[RECORDS PROVIDED — start]
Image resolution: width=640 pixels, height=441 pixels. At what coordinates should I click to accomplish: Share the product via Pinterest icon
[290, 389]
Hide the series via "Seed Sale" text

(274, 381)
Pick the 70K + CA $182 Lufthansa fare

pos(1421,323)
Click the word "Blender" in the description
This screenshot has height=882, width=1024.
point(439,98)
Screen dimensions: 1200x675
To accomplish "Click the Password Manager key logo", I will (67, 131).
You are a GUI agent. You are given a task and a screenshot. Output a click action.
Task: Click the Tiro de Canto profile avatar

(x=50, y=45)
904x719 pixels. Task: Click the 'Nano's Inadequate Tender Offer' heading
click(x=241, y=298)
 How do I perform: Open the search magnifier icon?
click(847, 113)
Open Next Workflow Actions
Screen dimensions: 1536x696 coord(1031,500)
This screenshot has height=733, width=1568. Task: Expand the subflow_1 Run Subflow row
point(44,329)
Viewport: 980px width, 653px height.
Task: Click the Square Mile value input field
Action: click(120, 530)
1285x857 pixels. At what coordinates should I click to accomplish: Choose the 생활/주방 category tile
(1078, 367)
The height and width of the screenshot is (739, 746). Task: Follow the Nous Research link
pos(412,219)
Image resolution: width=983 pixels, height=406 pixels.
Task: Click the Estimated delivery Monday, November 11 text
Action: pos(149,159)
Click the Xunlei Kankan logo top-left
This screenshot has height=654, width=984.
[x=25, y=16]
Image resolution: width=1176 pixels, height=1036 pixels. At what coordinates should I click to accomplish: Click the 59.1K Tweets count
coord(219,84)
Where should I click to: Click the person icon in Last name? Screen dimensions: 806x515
[RECORDS PROVIDED — finish]
**TO DO**: For every line above that has "logo" in it, copy the line.

**COMPLETED EXERCISE**:
To accomplish "Click the Password Manager key logo", I will (67, 131).
Click the Xunlei Kankan logo top-left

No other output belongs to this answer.